Feature Request Checklist

• I have read and agree to Mocha's Code of Conduct and Contributing Guidelines
• I have searched for related issues and issues with the faq label, but none matched my issue.
• I want to provide a PR to resolve this

Overview

mocha uses [email protected] which is not supported and also depends on inflight which is also not supported (any version).

$ mkdir mochatest
$ cd mochatest
$ npm install mocha
npm warn deprecated [email protected]: This module is not supported, and leaks memory. Do not use it. Check out lru-cache if you want a good and tested way to coalesce async requests by a key value, which is much more comprehensive and powerful.
npm warn deprecated [email protected]: Glob versions prior to v9 are no longer supported
...

I do realise it's been reported in #4988 but I'm not reporting it as security vulnerability but feature request.
It would be nice not to have these warnings. Especially that a lot of packages depend on mocha (like appium from which I came).

Suggested Solution

Updating glob dependency to v9.0.0 or maybe even v10.4.1.

Alternatives

Leave glob v8.1.0 which is no longer supported and ignore warnings.

Additional Info

https://www.npmjs.com/package/inflight
https://www.npmjs.com/package/glob/v/8.1.0

[JoshuaKGoldberg]

Agreed, this would be great. There's no reason to keep glob -or any other dependency- on an outdated major version - especially one that's no deprecated!

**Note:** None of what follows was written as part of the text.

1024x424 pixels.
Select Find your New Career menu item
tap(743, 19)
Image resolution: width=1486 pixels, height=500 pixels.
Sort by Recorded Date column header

#5114 tracks allowing ^ (minor) version matching on packages. That's a semver-minor for us.

I suspect (but am not wholly convinced) for major version bumps we'll want to play it safe and wait until the next major version of Mocha. cc @mochajs/maintenance-crew: we'd previously talked about how we wanted to get to a new major version, but are also hesitant to make new majors given how entrenched the current v10 major version of Mocha is? For reference, we took that strategy in typescript-eslint recently: typescript-eslint@v7's breaking changes were around major versions, while typescript-eslint@v8's breaking chnages are more substantial.

Marking as semver-major and in discussion just in case for now. We'll likely end up filing issues for other dependencies that are on out-of-date majors. The PRs linked in #5114 mention those.